Je représente l'humanité telle que ses maîtres l'ont faite. L'homme est un mutilé. Ce qu'on m'a fait, on l'a fait au genre humain. On lui a déformé le droit, la justice, la vérité, la raison, l'intelligence, comme à moi les yeux, les narines et les oreilles ; comme à moi, on lui a mis au cœur un cloaque de colère et de douleur, et sur la face un masque de contentement.



C'est en ces mots que le personnage principal de l'oeuvre de Hugo se décrit. Tout était dit du Joker, du moins je le croyais, car après le visionnage du film, j'ai pensé énormément à Camus. Le Joker c'est Meursault. Son existence, absurde et misérable, ne trouve de sens que dans le meurtre et la sédition. Il est libre par le désordre qu'il produit. Il poursuit sa propre logique qui échappe à la justice des hommes. Même sa mère, lorsqu'il découvre qu'elle n'est que sa mère adoptive, bien qu'il n'en soit pas sûr, il la rejette et la tue. Pour Camus, il n'y a qu'une issue à cette destinée morne, la révolte. Mais une révolte non politique, une révolte pure, une révolte éthérée, celle de vouloir juste vivre. C'est ce que dit le Joker à la fin du film : "qui suivrait un clown ?" Il ne se prétend ni leader ni meneur. Ce qui l'intéresse c'est le chaos, pour le simple plaisir de se sentir vivant, d'être, enfin.

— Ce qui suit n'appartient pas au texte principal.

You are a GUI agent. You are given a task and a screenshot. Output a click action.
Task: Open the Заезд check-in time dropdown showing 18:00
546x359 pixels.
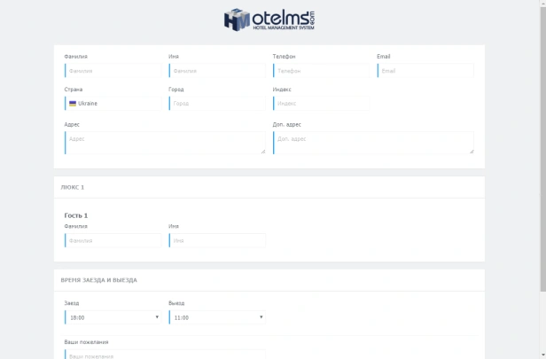(112, 317)
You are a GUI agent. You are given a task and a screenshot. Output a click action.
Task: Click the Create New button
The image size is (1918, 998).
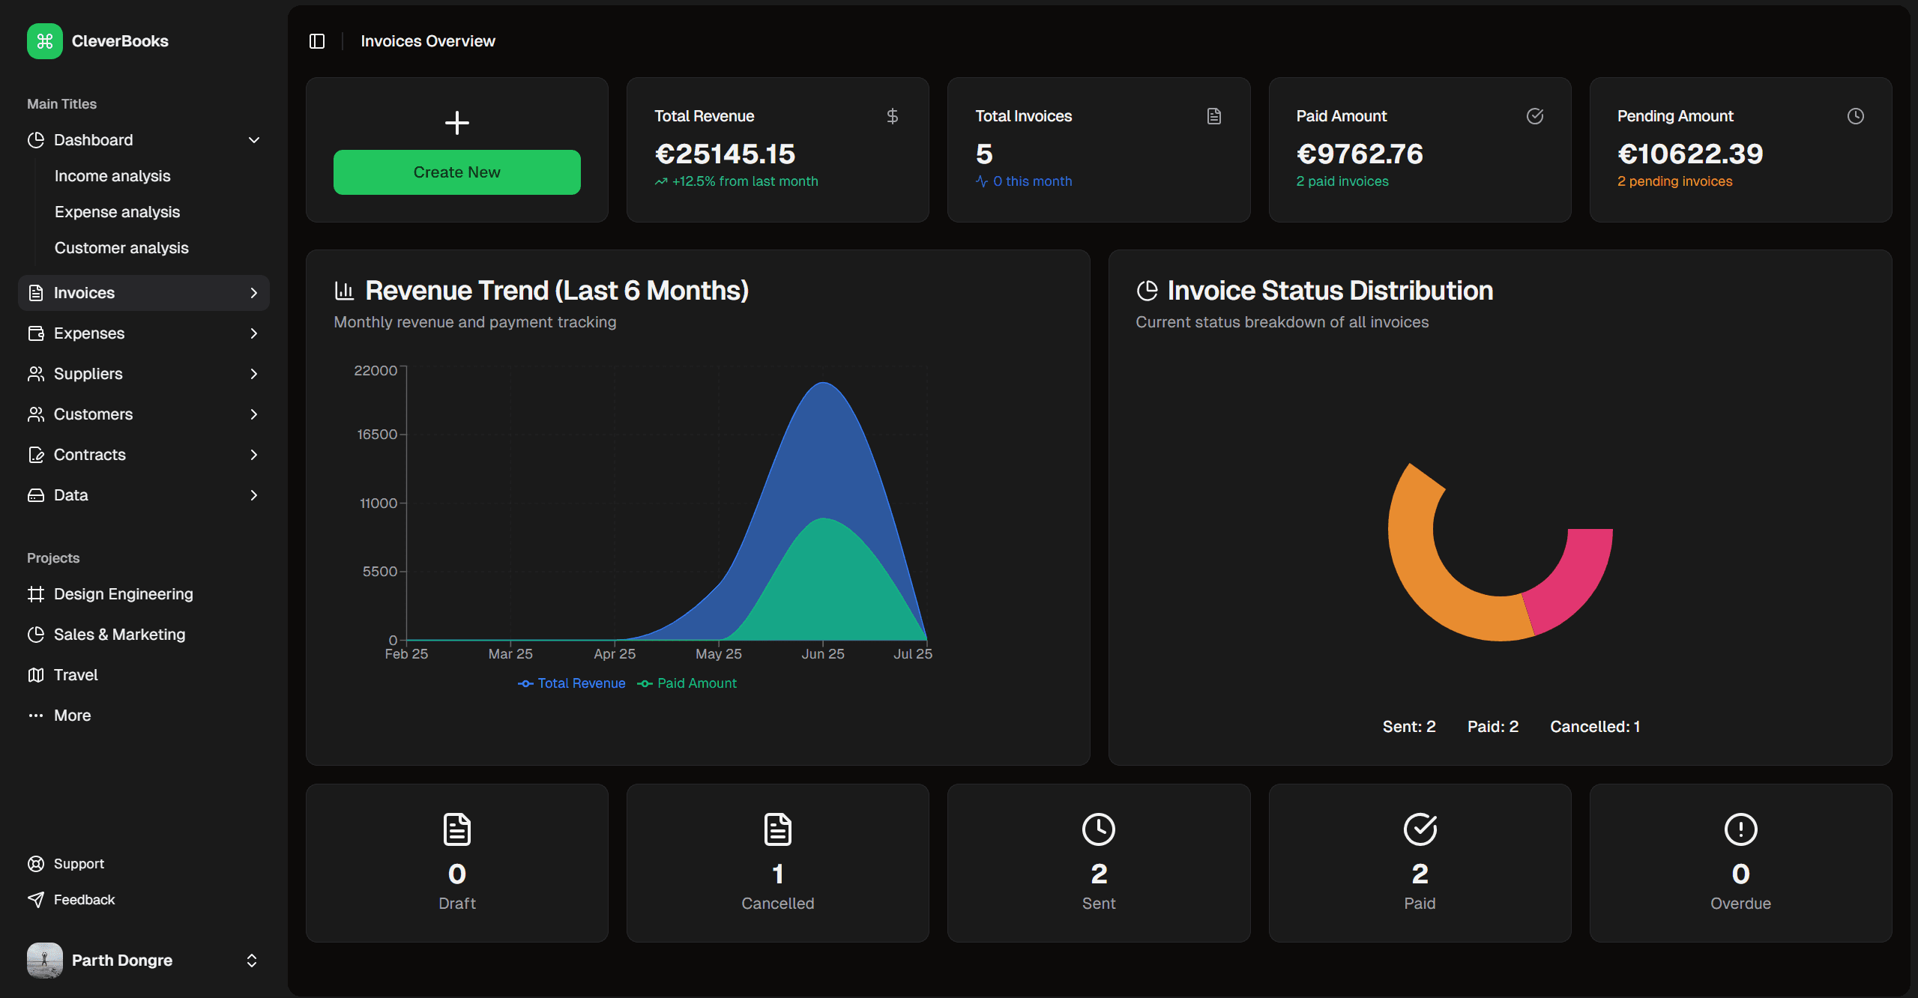coord(456,172)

Il y avait à côté de moi dans la salle deux gamines qui croyaient sûrement voir un film hollywoodien classique et qui bavassaient copieusement. Jusqu'à ce que le film révèle sa véritable nature, violente. Dès le début, où le personnage joué par Joaquin Phoenix (hallucinant de folie, quel acteur !) se fait agresser par une bande d'adolescents dans une impasse sordide, les deux filles se sont définitivement tues ou presque. La mise en place d'une violence froide, terrifiante, qui tranchera sans cesse la farce loufoque et le drame social. Le film n'est pas drôle, pas plus que son personnage, qui aimerait l'être, mais dont la bipolarité cache un désordre mental terrifiant. Cela se caractérise par un rire, un rire effrayant. Tout l'inverse de celui de Mozart dans Amadeus, un rire avec lequel Phoenix joue, si bien qu'on ne sait plus s'il s'agit d'un rire ou de sanglots. Même à la fin, il résonne dans le générique comme un funeste plaidoyer pour le chaos.

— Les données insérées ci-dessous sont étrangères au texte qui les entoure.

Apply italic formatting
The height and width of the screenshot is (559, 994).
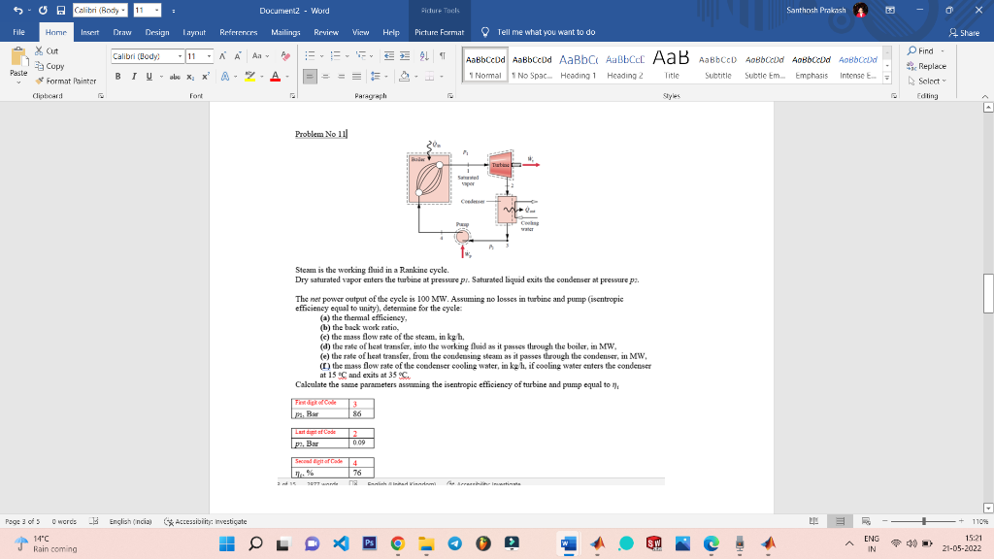coord(134,76)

La violence frappe plusieurs fois dans le film, à des moments terribles : une tuerie dans le métro, le meurtre d'un collègue, le meurtre d'une mère, le meurtre de policiers, d'un présentateur phare de la télévision... Grimé en blanc, on croirait que le Joker joue à Orange Mécanique, dans une spirale de violence grandissante. On a des scènes sidérantes : le Joker qui fait le clown dans un hôpital pour faire rire les enfants cancéreux et qui fait tomber son pistolet devant eux, la scène de stand-up, extrêmement gênante, la scène sur le plateau de télévision, honteuse. On ressent de la gêne, de la honte, de l'indignité. Le Joker n'est qu'un bouffon pour amuser la galerie, un clown triste, minable, qui vit de petits boulots sans intérêt et qui rêve de grandeur comme un enfant. C'est ça que le film montre, l'humiliation quotidienne, la méchanceté, le mépris d'un monde envers des inadaptés au système. Plusieurs fois le spectateur est gêné, pris à parti. Les rires exagérés et psychotiques du Joker finissent par glacer, son comportement devant la foule aussi ; ses actes insensés dérangent et irritent en permanence. J'étais presque mal à l'aise sur mon siège. Ça fait du bien, quelque part, qu'Hollywood se révolte comme ça. On aimerait s'attacher au Joker, mais on ne le peut pas. Le Joker est Meursault, il est l'étranger. Il pourrait être aussi un meurtrier du type Roberto Zucco, le fou, un garçon psychopathique et serial killer célèbre.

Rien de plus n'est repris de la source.